Elvira Sastre
El Cultural
Abro la nueva antología poética de Ángel González, Donde la vida se doblega, nunca, publicada recientemente por Valparaíso Ediciones, por una página al azar y leo:
No creo en la Eternidad.
Mas si algo ha de quedar de lo que fuimos
es el amor que pasa.
Suspiro. Cierro el libro. Lo abro de nuevo:
Se diría que aquí no pasa nada,
pero un silencio súbito ilumina el prodigio:
ha pasado
un ángel
que se llamaba luz, o fuego, o vida.
Y lo perdimos para siempre.
Repito de nuevo el mismo proceso, ávida por descubrir otro verso que me golpee, que me deje clavada contra el libro. El lector de poesía ha de ser un poco así, pienso, un sufridor consciente.
Y mi voluntad sigue,
inútilmente,
empeñada en la lucha más terrible:
vivir lo mismo que si tú existieras.
Es enero en Madrid. El sol de invierno alivia el frío del pequeño
olivo que descansa en el patio de mi casa. Me quedo contemplando la
parte que no cubre la luz natural, la que sólo es sombra y frío, y pienso en la importancia de colocarse siempre en el sitio justo, cosa que a veces es sólo pura casualidad.
La vida es injusta, y eso es algo que he dejado de repetir para empezar
a aprenderlo en estos últimos meses. Pero la vida también sigue –quizá
eso sea lo más irrazonable de todo–, contra y pese a todo.

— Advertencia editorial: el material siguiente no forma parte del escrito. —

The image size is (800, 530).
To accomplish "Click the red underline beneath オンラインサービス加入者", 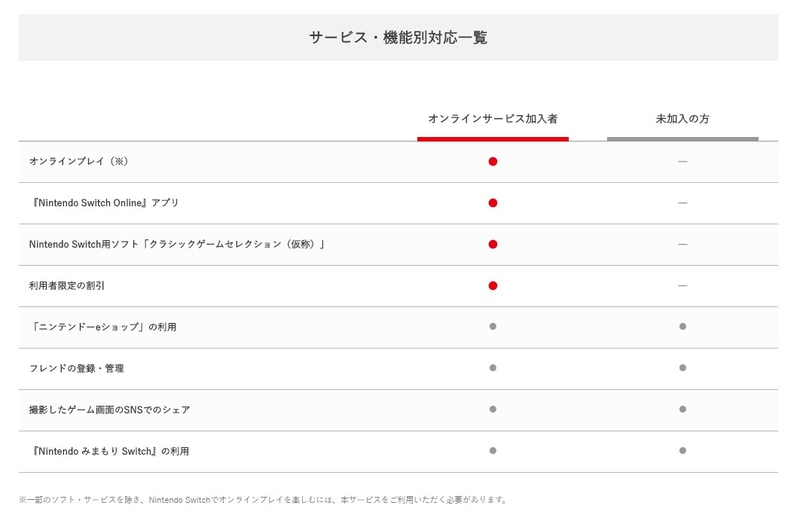I will click(x=493, y=139).
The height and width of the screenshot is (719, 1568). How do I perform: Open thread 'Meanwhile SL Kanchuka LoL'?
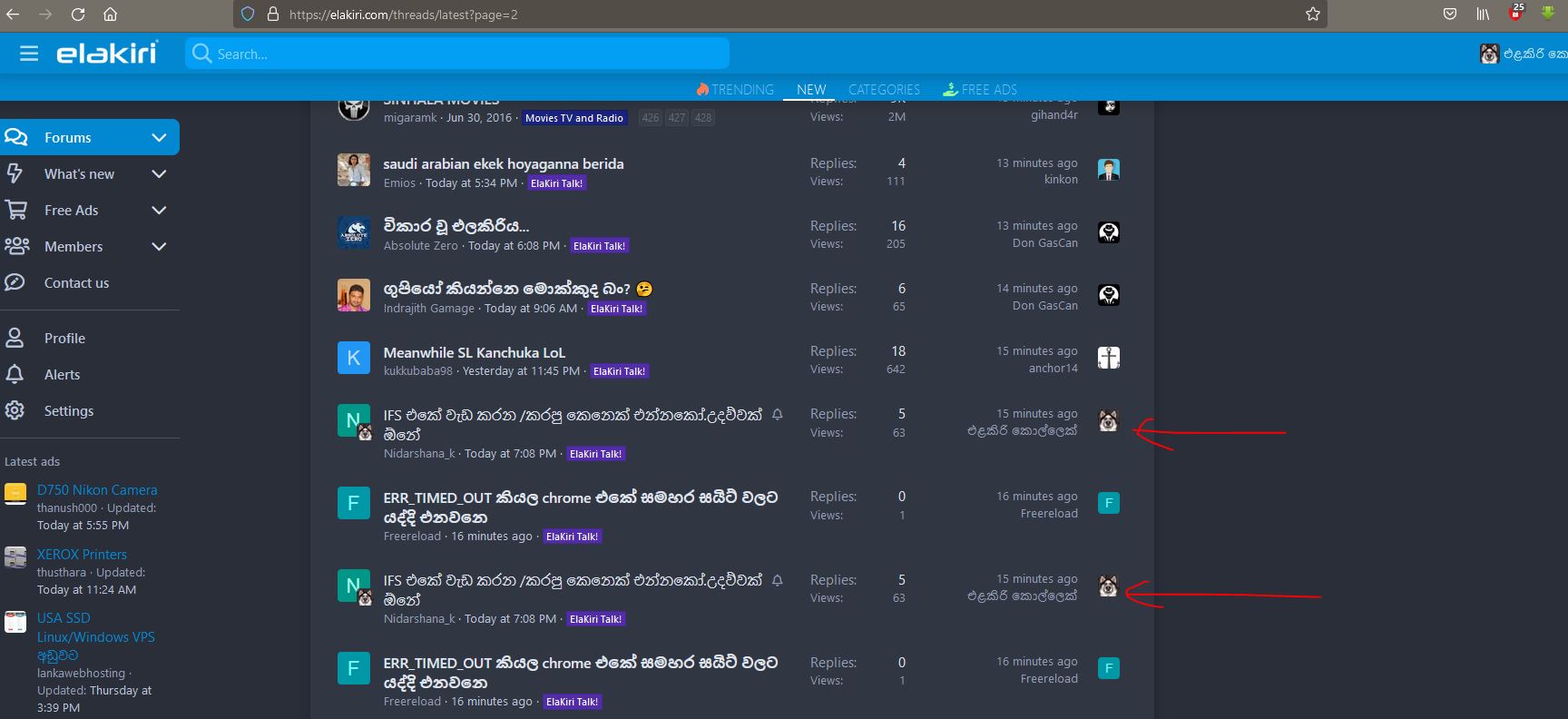475,352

Vuelvo al libro de Ángel y pienso en el poeta, en lo que me habría
gustado conocerlo y en lo que me gusta no haberlo hecho para así poder
saber de él a través de las bocas de los que lo quisieron, que son
muchos. Sin embargo, el hecho de no haber coincidido en vida con él
consigue que mi relación con Ángel González sea puramente poética,
verso-ojo, y que no me preocupe nada más, ya que no hay otros elementos
que puedan distraerme de su poesía. Pero lo cierto es que su
obra consigue que lo sientas cerca, como un compañero, casi como un
amigo mayor que te enseña todo lo que ha aprendido de la vida.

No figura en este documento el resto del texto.